> **Work order**: Word for word, restate the records that follow.

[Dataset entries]
..........
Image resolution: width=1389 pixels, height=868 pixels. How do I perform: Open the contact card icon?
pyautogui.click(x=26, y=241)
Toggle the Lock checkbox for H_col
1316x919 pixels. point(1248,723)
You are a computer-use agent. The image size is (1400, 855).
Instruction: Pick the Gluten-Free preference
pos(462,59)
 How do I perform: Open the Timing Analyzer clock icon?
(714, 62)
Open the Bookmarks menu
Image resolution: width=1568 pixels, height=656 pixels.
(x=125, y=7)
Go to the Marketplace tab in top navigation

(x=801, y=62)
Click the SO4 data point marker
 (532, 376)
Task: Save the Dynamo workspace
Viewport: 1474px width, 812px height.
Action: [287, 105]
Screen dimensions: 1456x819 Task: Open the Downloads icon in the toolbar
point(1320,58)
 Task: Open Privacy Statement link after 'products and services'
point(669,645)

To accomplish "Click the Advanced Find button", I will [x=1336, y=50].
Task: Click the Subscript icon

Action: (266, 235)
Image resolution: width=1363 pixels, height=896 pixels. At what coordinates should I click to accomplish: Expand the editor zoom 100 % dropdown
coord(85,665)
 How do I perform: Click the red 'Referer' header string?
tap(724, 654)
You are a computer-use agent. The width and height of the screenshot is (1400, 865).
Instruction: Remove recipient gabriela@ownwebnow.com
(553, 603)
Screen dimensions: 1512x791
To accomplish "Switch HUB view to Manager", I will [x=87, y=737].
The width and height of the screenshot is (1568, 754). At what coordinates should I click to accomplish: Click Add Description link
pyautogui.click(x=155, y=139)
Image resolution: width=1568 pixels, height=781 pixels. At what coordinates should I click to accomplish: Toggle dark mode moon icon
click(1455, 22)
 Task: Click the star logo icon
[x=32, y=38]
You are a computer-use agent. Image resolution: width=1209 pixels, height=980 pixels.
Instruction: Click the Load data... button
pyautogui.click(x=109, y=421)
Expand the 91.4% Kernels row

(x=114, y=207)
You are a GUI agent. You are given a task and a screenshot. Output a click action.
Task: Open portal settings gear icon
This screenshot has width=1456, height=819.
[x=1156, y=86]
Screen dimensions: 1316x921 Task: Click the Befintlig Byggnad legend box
..........
> **Task response**:
Image resolution: width=1389 pixels, height=868 pixels. How do I perform: Open the contact card icon?
pyautogui.click(x=26, y=241)
Toggle the Lock checkbox for H_col
1316x919 pixels. point(1248,723)
You are a computer-use agent. The image size is (1400, 855).
Instruction: Pick the Gluten-Free preference
pos(462,59)
 How do I perform: Open the Timing Analyzer clock icon?
(714, 62)
Open the Bookmarks menu
Image resolution: width=1568 pixels, height=656 pixels.
(x=125, y=7)
Go to the Marketplace tab in top navigation

(x=801, y=62)
Click the SO4 data point marker
 (532, 376)
Task: Save the Dynamo workspace
Viewport: 1474px width, 812px height.
Action: [287, 105]
Screen dimensions: 1456x819 Task: Open the Downloads icon in the toolbar
point(1320,58)
 Task: Open Privacy Statement link after 'products and services'
point(669,645)

To accomplish "Click the Advanced Find button", I will [x=1336, y=50].
Task: Click the Subscript icon

Action: (266, 235)
Image resolution: width=1363 pixels, height=896 pixels. At what coordinates should I click to accomplish: Expand the editor zoom 100 % dropdown
coord(85,665)
 How do I perform: Click the red 'Referer' header string?
tap(724, 654)
You are a computer-use agent. The width and height of the screenshot is (1400, 865).
Instruction: Remove recipient gabriela@ownwebnow.com
(553, 603)
Screen dimensions: 1512x791
To accomplish "Switch HUB view to Manager", I will [x=87, y=737].
The width and height of the screenshot is (1568, 754). At what coordinates should I click to accomplish: Click Add Description link
pyautogui.click(x=155, y=139)
Image resolution: width=1568 pixels, height=781 pixels. At what coordinates should I click to accomplish: Toggle dark mode moon icon
click(1455, 22)
 Task: Click the star logo icon
[x=32, y=38]
You are a computer-use agent. Image resolution: width=1209 pixels, height=980 pixels.
Instruction: Click the Load data... button
pyautogui.click(x=109, y=421)
Expand the 91.4% Kernels row

(x=114, y=207)
You are a GUI agent. You are given a task and a screenshot. Output a click action.
Task: Open portal settings gear icon
This screenshot has width=1456, height=819.
[x=1156, y=86]
Screen dimensions: 1316x921 Task: Click the Befintlig Byggnad legend box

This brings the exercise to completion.